レースが終わると、頭を抱えるひと、満面の笑みの人、あきらめたような顔の人、顔には出さない極めて冷静な人、酒飲んでいびきかいて寝ている人たちなど、様々である。

わたしが予想だけしていた馬が一着できたので、その瞬間に馬券場に向かって、菊花賞の馬券を買うことにした。
気のよさそうなおっさんに声をかけると、何から何まで丁寧に教えてくれて、5分くらいで馬券が買えた。

馬券を握りしめて広場に戻った。
息子はおままごとに夢中である。

「お義母さん、馬券買ってきました!」と、さわやかに義母に伝えると、

「わたしも買ってくるわ!」と、非常にフットワークの軽い義母は馬券場に走っていった。

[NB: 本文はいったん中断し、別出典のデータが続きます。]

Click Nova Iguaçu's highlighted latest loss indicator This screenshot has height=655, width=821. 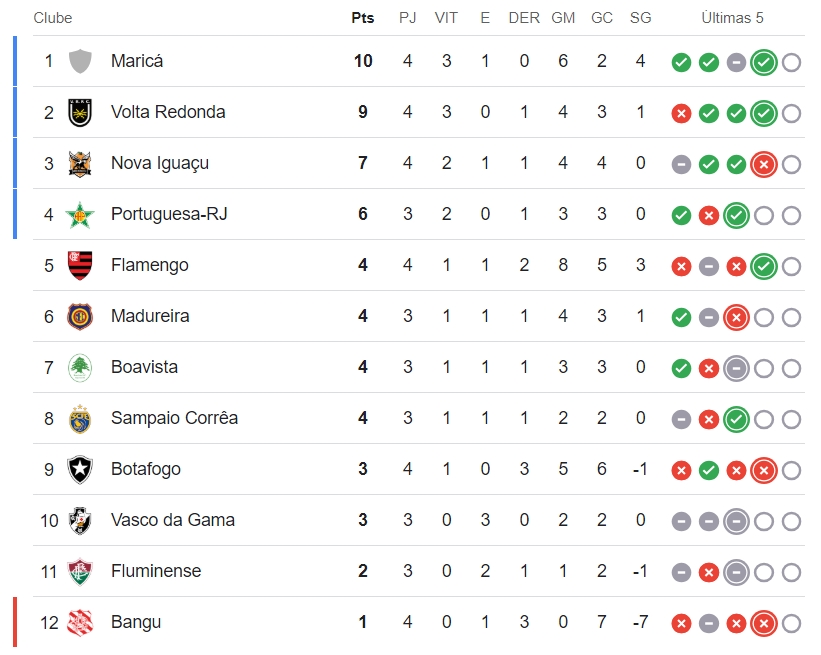click(x=763, y=165)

菊花賞のファンファーレが競馬場に鳴り出すと、どよどよと歓声があがり、ものすごい拍手が場内を包んだ。
競馬ファンの競馬へかける情熱みたいなものを感じ取る。

お金がかかっているので、夢中で馬を応援した。

颯爽と駆け抜ける馬の美しさと、馬券を握りしめて、血眼で叫ぶコントラストがなんとも言えない。
さっきまで死ぬほど遊びまわっていた息子は、馬なんて御構い無し、白目向いて夢の中に入りつつあった。


結果は惨敗であったが、これは馬のことをもっと勉強して予想しないと、競馬自体を楽しめないなあと、帰り道で思うのであった。

こんな見学のような買い方ではだめだ!
何事も本気になって挑まなければ、おもしろくない。それこそ、有り金全部はたくくらいの勢いは必要だ。

あいにく馬の知識を勉強したり、有り金を全部つっこむほどの競馬への情熱を持ち合わせていなかったので、競馬の面白さを知ることはなかったのだが、こんなに多くの大人たちが熱狂するという場面を見られただけでもいい経験であった。


家に帰って競馬体験談を夫に伝えると、まったく興味がなさそうな声で、「あそこはカオスやで」とだけ返した。